The two adjacent sides of a parallelogram are

Adjacent sides of a parallelogram are given as: $\vec{a}=2 \hat{i}-4 \hat{j}+5 \hat{k}$ and $\vec{b}=\hat{i}-2 \hat{j}-3 \hat{k}$

Then, the diagonal of a parallelogram is given by $\vec{a}+\vec{b}$.

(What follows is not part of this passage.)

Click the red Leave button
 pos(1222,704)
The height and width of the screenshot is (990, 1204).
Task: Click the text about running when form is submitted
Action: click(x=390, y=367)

$\vec{a}+\vec{b}=(2+1) \hat{i}+(-4-2) \hat{j}+(5-3) \hat{k}=3 \hat{i}-6 \hat{j}+2 \hat{k}$

Thus, the unit vector parallel to the diagonal is

$\frac{\vec{a}+\vec{b}}{|\vec{a}+\vec{b}|}=\frac{3 \hat{i}-6 \hat{j}+2 \hat{k}}{\sqrt{3^{2}+(-6)^{2}+2^{2}}}=\frac{3 \hat{i}-6 \hat{j}+2 \hat{k}}{\sqrt{9+36+4}}=\frac{3 \hat{i}-6 \hat{j}+2 \hat{k}}{7}=\frac{3}{7} \hat{i}-\frac{6}{7} \hat{j}+\frac{2}{7} \hat{k}$

$\therefore$ Area of parallelogram $\mathrm{ABCD}=|\vec{a} \times \vec{b}|$

$\vec{a} \times \vec{b}=\left|\begin{array}{ccc}\hat{i} & \hat{j} & \hat{k} \\ 2 & -4 & 5 \\ 1 & -2 & -3\end{array}\right|$

$=\hat{i}(12+10)-\hat{j}(-6-5)+\hat{k}(-4+4)$

$=22 \hat{i}+11 \hat{j}$

$=11(2 \hat{i}+\hat{j})$

$\therefore|\vec{a} \times \vec{b}|=11 \sqrt{2^{2}+1^{2}}=11 \sqrt{5}$

Hence, the area of the parallelogram is $11 \sqrt{5}$ square units.